Pulmonary fibrosis (PF) is a severe lung disease with poor prognosis and few treatment options. A number of studies have aimed to understand its pathogenic mechanisms. The “Precision-cut lung slices” (PCLS) is a novel experimental approach to identify and modulate PF biomarkers ex vivo . In the study presented, PCLS were prepared from lungs of rats treated with bleomycin (BLM) or NaCl and lung tissue from patients with PF (huPF-PCLS). PCLS from both BLM treated rats and huPF-PCLS showed the expression of relevant pro-fibrotic biomarkers. These mediators are efficiently inhibited by nintedanib. Other in vivo and in vitro studies have explored the effects of IL-6 on macrophage phenotypes and their impact on fibrosis. The hypothesis is based on a trial in systemic sclerosis with the anti-IL-6Rα (tocilizumab) that was shown to benefit lung function and decrease a subset of macrophage transcripts in the tissue of patients, which are implicated in the pathogenesis of lung fibrosis.
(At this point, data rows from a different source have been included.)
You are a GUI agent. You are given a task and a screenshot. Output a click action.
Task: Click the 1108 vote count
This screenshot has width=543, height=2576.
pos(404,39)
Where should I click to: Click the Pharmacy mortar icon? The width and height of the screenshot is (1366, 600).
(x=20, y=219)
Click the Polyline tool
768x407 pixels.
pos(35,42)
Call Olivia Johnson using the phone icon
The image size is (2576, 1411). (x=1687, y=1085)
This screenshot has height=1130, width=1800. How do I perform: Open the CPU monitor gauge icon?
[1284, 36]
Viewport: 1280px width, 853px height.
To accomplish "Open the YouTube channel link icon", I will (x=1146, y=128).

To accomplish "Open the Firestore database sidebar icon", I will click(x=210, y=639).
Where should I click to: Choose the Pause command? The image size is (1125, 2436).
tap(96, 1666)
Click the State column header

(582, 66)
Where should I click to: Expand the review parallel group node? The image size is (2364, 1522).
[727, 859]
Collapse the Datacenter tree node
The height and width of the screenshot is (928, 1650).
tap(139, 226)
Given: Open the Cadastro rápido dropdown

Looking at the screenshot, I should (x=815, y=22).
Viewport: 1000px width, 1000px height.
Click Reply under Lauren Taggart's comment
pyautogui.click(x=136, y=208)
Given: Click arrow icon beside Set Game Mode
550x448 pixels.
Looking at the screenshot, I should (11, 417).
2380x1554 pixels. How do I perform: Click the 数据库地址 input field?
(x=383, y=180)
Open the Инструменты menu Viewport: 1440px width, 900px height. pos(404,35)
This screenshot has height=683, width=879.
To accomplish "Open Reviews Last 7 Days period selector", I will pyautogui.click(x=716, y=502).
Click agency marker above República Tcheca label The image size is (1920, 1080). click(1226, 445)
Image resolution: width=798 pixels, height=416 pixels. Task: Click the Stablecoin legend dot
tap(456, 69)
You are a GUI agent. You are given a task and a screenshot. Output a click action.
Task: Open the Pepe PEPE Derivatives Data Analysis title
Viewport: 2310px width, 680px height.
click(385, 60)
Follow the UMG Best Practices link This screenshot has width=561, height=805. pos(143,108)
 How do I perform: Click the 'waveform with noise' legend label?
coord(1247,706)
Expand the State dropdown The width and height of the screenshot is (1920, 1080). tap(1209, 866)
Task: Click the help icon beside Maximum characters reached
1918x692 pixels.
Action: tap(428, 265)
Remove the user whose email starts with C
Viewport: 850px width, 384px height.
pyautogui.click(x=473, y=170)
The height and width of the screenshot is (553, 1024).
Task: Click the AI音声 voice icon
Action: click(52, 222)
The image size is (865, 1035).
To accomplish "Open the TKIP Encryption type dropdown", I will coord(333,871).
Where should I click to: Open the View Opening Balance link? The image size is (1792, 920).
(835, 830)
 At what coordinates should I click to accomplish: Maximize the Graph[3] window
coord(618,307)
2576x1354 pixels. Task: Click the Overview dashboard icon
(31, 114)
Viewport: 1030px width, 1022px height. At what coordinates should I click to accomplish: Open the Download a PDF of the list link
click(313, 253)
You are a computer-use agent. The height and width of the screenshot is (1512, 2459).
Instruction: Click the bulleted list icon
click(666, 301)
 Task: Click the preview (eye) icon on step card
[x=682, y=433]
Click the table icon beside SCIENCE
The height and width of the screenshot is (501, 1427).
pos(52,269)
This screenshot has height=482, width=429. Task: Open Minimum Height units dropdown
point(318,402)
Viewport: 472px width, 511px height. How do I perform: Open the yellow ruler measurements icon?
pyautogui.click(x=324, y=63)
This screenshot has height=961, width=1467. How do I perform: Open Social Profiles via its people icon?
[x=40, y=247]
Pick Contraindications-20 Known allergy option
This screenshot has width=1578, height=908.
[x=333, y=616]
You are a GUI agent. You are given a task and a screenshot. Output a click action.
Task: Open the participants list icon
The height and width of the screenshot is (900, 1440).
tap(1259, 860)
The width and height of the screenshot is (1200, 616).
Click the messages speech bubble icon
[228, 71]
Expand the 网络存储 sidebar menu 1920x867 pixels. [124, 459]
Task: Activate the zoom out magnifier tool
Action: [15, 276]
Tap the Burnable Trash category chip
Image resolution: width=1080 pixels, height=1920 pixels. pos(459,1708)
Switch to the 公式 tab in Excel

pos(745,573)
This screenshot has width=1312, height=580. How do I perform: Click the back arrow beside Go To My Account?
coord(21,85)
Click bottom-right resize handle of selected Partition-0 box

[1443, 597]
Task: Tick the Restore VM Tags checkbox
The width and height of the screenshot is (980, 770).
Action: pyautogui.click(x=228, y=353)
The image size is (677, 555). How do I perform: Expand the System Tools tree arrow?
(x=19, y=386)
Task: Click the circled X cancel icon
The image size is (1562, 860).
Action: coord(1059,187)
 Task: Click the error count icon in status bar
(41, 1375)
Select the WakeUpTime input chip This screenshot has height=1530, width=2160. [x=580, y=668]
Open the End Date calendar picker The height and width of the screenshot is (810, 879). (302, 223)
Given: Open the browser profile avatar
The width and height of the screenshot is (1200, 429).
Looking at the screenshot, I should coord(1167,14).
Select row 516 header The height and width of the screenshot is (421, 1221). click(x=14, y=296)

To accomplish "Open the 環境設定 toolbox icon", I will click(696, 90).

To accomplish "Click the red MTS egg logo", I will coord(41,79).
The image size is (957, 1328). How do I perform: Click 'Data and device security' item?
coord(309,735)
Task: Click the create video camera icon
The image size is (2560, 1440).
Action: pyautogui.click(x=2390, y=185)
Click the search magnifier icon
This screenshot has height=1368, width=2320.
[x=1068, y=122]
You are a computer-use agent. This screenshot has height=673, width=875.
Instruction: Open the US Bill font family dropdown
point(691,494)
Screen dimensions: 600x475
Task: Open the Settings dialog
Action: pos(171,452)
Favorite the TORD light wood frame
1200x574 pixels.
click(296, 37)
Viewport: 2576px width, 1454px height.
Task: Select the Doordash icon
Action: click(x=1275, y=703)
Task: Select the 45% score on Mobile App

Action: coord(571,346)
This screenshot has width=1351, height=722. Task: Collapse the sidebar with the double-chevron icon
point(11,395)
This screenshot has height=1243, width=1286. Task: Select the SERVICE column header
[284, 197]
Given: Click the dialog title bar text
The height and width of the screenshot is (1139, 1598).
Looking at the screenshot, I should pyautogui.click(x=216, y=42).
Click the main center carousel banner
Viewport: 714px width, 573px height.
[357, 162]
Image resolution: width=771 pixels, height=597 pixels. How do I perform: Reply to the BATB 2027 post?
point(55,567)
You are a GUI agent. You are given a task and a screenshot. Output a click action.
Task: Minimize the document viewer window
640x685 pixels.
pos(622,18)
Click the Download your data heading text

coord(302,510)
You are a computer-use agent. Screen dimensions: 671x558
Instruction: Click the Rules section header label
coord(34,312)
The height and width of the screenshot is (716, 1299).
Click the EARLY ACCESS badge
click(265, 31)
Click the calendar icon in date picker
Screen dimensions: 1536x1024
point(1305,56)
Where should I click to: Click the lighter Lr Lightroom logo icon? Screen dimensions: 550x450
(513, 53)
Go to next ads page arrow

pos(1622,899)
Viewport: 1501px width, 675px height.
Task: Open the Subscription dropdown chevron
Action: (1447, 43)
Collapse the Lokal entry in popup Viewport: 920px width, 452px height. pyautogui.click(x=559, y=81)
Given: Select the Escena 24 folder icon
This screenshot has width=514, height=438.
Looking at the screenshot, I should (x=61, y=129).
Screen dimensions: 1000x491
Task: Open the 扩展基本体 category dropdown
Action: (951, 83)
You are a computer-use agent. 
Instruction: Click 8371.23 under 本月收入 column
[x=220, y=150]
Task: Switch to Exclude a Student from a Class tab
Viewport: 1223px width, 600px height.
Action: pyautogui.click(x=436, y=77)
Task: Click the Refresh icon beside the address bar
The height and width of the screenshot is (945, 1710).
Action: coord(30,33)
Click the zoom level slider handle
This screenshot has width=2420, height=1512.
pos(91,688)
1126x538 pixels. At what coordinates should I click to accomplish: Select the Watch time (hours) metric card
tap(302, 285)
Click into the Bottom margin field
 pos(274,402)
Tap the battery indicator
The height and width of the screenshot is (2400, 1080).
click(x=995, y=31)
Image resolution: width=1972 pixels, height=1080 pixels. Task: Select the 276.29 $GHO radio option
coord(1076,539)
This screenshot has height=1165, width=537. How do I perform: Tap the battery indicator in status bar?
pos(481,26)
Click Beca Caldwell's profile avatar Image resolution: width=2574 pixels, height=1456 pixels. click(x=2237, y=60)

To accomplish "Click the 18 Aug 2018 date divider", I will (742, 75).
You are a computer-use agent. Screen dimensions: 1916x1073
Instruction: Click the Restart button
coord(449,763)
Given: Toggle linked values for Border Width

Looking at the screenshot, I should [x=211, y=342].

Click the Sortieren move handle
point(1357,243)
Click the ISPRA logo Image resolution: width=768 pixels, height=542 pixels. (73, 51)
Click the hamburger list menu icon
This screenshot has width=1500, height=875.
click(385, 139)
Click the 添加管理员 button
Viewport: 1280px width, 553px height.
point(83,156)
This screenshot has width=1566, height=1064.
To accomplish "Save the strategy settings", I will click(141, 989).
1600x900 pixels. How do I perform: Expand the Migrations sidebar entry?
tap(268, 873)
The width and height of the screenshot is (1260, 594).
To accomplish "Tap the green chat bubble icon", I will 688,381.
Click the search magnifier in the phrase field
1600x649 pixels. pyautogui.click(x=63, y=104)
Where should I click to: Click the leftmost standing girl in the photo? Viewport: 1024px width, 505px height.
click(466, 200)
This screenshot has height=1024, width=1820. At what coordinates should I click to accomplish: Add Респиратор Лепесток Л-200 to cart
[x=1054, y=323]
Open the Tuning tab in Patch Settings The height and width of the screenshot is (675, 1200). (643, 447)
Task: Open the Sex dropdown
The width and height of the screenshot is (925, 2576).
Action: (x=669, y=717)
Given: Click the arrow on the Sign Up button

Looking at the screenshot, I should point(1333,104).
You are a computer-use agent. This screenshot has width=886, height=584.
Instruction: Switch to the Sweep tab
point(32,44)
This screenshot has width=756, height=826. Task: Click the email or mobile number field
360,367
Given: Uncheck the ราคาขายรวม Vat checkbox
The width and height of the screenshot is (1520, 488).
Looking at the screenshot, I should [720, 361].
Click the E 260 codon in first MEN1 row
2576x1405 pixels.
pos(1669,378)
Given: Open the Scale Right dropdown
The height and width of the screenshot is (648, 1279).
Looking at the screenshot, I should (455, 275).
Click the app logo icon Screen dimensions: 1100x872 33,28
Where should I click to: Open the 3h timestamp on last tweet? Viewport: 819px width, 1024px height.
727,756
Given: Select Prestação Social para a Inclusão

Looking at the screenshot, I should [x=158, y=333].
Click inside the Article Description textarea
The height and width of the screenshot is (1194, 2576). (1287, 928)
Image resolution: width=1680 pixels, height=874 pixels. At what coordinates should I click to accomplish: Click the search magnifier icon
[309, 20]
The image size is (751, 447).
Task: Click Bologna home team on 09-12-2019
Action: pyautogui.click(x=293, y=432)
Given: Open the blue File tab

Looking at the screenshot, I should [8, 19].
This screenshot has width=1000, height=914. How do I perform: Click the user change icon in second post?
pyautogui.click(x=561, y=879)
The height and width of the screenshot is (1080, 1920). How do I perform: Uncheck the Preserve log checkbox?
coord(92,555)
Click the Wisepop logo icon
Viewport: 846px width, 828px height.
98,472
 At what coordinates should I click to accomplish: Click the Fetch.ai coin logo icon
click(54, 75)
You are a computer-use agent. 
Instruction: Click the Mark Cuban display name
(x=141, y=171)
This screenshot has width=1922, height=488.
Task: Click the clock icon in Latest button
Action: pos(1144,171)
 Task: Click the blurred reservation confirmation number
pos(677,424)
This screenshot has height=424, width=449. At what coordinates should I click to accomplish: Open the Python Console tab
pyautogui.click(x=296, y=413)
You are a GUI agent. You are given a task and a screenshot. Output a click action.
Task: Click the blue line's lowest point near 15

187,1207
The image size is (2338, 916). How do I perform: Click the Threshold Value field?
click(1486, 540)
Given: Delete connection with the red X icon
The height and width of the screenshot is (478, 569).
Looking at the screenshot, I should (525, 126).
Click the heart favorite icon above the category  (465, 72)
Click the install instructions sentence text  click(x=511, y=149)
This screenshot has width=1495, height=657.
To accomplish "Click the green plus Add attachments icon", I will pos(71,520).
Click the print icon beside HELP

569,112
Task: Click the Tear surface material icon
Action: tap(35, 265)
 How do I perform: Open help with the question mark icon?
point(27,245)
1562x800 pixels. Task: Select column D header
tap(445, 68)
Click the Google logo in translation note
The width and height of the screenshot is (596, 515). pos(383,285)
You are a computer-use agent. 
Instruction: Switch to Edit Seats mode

Data recovered show that IL-6 induces a population of fibrogenic macrophages that can be targeted therapeutically, leading to reduced fibrotic disease. 

Dr. Camus presented data on Pneumotox metrics and the use of the web platform. He concluded that Pneumotox is used daily, almost worldwide, with discrepancies among countries and with “silent” zones of the world. Interestingly well-known drugs are accessed frequently while significant pneumotoxicants are not accessed.